Sie betraten den Kontrollraum. John stand neben dem Sitz des Steuermanns und schaute hinaus. Als die Aufzugtüren sich schlossen, wandte er sich um. Er war etwa einen Meter siebzig groß, hatte weit auseinanderstehende blaue Augen und wirkte ziemlich männlich. Er sah nicht einmal übel aus. Er trug eine schwarze Uniform, die er möglicherweise nur dann anzog, wenn es darum ging, irgendwelche lokale Würdenträger zu beeindrucken. Die Jacke, die Hosen und die Stiefel waren aus Flußdrachenleder. Sein Jackett war mit Goldknöpfen verziert, und auf seinem Mützenschirm brüllte lautlos ein goldener Löwe. Hermann fragte sich, wo er wohl das Gold herhatte, denn das war auf der Flußwelt äußerst selten. Vielleicht hatte er es irgendeinem glücklosen Wicht abgenommen.
John trug kein Hemd. Sein Brusthaar, das eine oder zwei Nuancen dunkler war als das auf seinem Haupt, quoll reichlich aus dem V-förmigen Ausschnitt des Jacketts.
Einer der Offiziere, die ihn begleitet hatten, salutierte. »Der Emissär von Virolando, Sire!«
Also Sire, dachte Hermann, und nicht Sir.
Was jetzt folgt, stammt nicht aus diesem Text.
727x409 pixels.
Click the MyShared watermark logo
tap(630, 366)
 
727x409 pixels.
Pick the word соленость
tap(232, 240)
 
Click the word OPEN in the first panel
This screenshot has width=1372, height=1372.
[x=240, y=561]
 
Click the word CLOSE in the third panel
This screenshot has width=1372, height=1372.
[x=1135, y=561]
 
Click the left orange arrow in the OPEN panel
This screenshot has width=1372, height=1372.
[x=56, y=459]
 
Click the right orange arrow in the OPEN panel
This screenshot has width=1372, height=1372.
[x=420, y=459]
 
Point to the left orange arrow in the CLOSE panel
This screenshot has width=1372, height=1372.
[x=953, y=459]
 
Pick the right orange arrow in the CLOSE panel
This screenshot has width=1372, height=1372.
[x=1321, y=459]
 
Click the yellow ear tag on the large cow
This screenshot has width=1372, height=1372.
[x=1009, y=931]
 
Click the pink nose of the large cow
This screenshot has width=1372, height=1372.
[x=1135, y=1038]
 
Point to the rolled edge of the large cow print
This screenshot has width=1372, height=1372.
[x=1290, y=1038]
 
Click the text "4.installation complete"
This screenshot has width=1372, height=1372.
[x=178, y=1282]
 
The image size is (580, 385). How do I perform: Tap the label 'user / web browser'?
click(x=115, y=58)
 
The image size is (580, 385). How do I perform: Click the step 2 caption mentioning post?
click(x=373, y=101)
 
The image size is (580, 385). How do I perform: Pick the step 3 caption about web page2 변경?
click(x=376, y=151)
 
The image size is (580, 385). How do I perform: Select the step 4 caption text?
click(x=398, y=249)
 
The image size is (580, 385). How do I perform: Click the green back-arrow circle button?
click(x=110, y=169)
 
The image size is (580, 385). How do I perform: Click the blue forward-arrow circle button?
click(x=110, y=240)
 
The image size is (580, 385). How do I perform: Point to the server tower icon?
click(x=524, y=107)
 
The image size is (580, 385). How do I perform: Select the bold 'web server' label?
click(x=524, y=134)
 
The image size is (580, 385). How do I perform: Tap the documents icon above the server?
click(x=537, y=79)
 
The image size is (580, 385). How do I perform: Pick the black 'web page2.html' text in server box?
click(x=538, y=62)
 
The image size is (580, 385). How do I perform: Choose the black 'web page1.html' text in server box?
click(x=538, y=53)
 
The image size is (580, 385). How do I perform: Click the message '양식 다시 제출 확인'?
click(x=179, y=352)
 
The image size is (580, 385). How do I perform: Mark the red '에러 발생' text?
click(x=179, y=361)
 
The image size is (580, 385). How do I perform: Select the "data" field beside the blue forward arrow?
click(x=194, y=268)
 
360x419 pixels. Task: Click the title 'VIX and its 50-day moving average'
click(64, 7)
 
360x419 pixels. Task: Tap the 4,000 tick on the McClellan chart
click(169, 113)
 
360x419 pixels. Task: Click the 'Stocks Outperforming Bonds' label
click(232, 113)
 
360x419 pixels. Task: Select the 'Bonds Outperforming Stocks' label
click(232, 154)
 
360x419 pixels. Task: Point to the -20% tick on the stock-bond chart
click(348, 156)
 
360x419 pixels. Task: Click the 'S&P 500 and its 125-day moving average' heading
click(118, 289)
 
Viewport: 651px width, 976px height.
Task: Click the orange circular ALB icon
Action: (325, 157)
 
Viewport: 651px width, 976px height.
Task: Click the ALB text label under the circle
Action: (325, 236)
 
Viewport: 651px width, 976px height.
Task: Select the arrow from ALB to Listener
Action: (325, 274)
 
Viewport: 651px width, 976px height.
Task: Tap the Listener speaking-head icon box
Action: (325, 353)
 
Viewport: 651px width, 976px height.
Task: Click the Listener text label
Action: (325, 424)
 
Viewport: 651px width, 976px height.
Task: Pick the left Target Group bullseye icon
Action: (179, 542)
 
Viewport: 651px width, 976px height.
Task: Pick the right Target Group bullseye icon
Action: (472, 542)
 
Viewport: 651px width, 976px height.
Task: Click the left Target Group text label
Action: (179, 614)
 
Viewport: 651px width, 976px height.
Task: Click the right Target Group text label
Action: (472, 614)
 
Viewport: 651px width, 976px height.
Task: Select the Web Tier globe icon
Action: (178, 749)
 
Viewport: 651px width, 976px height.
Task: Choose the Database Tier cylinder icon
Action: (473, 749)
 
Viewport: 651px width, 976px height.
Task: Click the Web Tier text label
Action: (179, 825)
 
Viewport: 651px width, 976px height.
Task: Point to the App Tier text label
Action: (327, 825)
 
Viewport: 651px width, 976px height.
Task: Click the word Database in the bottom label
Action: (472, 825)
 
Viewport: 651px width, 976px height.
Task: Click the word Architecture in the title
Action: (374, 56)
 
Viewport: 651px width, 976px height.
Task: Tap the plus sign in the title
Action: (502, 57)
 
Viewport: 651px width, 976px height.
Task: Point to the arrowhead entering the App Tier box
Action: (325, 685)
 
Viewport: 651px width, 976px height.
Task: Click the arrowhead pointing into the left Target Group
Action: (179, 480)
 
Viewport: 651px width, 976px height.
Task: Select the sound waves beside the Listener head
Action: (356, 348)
Es war offensichtlich, daß John seinen Besucher nicht erkannte. Er überraschte Hermann damit, daß er lächelnd auf ihn zukam und ihm die Hand reichte. Hermann nahm sie. Warum auch nicht? Er war schließlich nicht gekommen, um sich zu rächen. Er hatte seine Pflicht zu erfüllen.
»Willkommen an Bord«, sagte John. »Ich bin John Lackland, der Kapitän. Obwohl ich, wie Sie hören, über kein Land verfüge, besitze ich doch etwas ungleich Wertvolleres: dieses Schiff.«
Er lachte und fügte hinzu: »Ich war einst König von England und Irland, falls Ihnen das etwas sagt.«
»Ich bin Bruder Fenikso, Stellvertretender Bischof in der Kirche der Zweiten Chance. Des weiteren erfülle ich die Funktion eines Sekretärs von La Viro. Ich heiße Sie in seinem Namen in Virolando willkommen. Natürlich habe ich von Ihnen gelesen, Majestät. Ich wurde im neunzehnten Jahrhundert in Bayern geboren.«
Die dichten, dunklen Augenbrauen Johns hoben sich. »Ich habe viel von La Viro gehört. Man hat uns erzählt, daß er nicht weit von hier lebt.«
Dann stellte John ihm die anderen vor, aber abgesehen von Augustus Strubewell, dem Ersten Offizier, kannte Hermann niemanden.